7. Retrieval Procedure (Experimental Session 2)

  1. Follow steps 1.5 and 4.2 to ensure proper saliva sample collection.
  2. Instruct participants to fill out a second STICSA as a pre-stress measure of subjective anxiety.
  3. Instruct participants to provide the first saliva sample.
  4. Administer one of the two tests constructed in section 2.3.
    NOTE: The tests are depicted in Figure 2.
  5. Complete the stress-induction procedure as specified in section 3.2.
  6. Instruct participants to complete the third STICSA as a post-stress measure of subjective anxiety.
  7. Instruct participants to provide the second saliva sample.
  8. Give participants a 10 min break. In the present protocol, participants watched part of an episode of The Office during this break.
  9. Instruct participants to provide the third saliva sample.
  10. Administer the second test constructed in section 2.3 (depicted in Figure 2).
  11. Debrief participants about the purpose of the experiment and excuse them.

8. Computing Dependent Measures

  1. After the conclusion of data collection, compute the dependent measures as follows:
    1. Calculate hit proportions. For each participant, divide the number of studied items that participants correctly recognized by the total number of studied items that were presented on the recognition test.
    2. Calculate false-alarm proportions. For each participant, divide the number of non-presented foil words that participants falsely recognized by the total number of foils that were presented on the recognition test.
    3. Calculate source-memory scores. For each participant, divide the total number of hits that participants attributed to the correct source by their total number of hits.
    4. For average confidence, code the high- and low-confidence judgments as binary, with 1 representing high confidence and 0 representing low confidence. For each participant, calculate their proportion of high-confidence judgments.
    5. Calculate gamma correlations. For each participant, correlate their accuracy on each list-discrimination question with each accompanying confidence rating.
    6. Calculate delta cortisol. For each participant, subtract their baseline cortisol concentration from the cortisol concentration of the sample taken 25 min post-stress.

Representative Results

Efficacy of the retrieval-practice manipulation
Note that the following analyses were previously published by Smith et al.13. During encoding in experimental session 1, free recall of the words from each wordlist was relatively low for individuals in the retrieval-practice group. These individuals recalled, on average, 14 of 60 items and 13 of 60 items during their recall attempts for the first list. They recalled, on average, 16 of 60 items and 15 of 60 items during their recall attempts for the second list.

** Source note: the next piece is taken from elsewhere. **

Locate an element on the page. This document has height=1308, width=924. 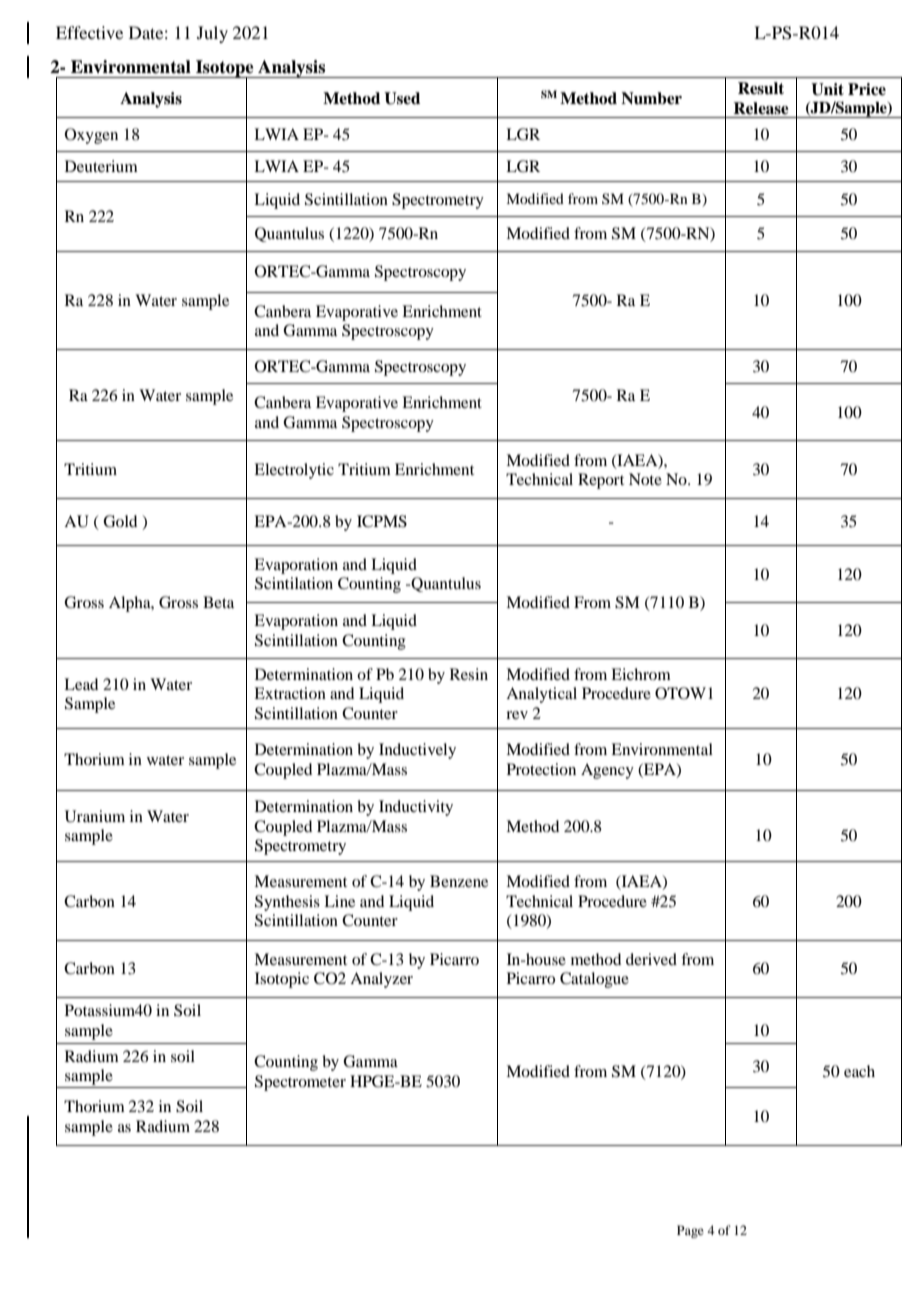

Of note is the fact that retrieval practice is only beneficial as a learning technique if the retrieval-practice attempts that one makes are successful. That is, an individual must successfully retrieve the studied information during their retrieval-practice attempts to experience any subsequent memory benefits. For example, an individual who recalls only 5 of 60 items during their retrieval-practice attempts would not show exceptional memory performance on a later test, while an individual who recalls 55 of the items likely would. Therefore, hit proportions on the final recognition tests for individuals in the retrieval-practice group were restricted to items that they accurately recalled at least once during session 1, in order to meaningfully examine the benefits of retrieval practice.

Using this restriction, the retrieval-practice group demonstrated higher hit proportions on the session 2 recognition tests than those in the study-practice group, as expected [F(1, 60) = 80.34, p < 0.001, ηp2 = 0.57]. Individuals in the retrieval-practice group demonstrated average hit rates of 0.91 (standard error of the mean [SEM] = 0.02) and 0.91 (SEM = 0.01) on the pre- and post-stress tests (respectively), whereas those in the SP group had average hit proportions of 0.66 (SEM = 0.02) and 0.66 (SEM = 0.03).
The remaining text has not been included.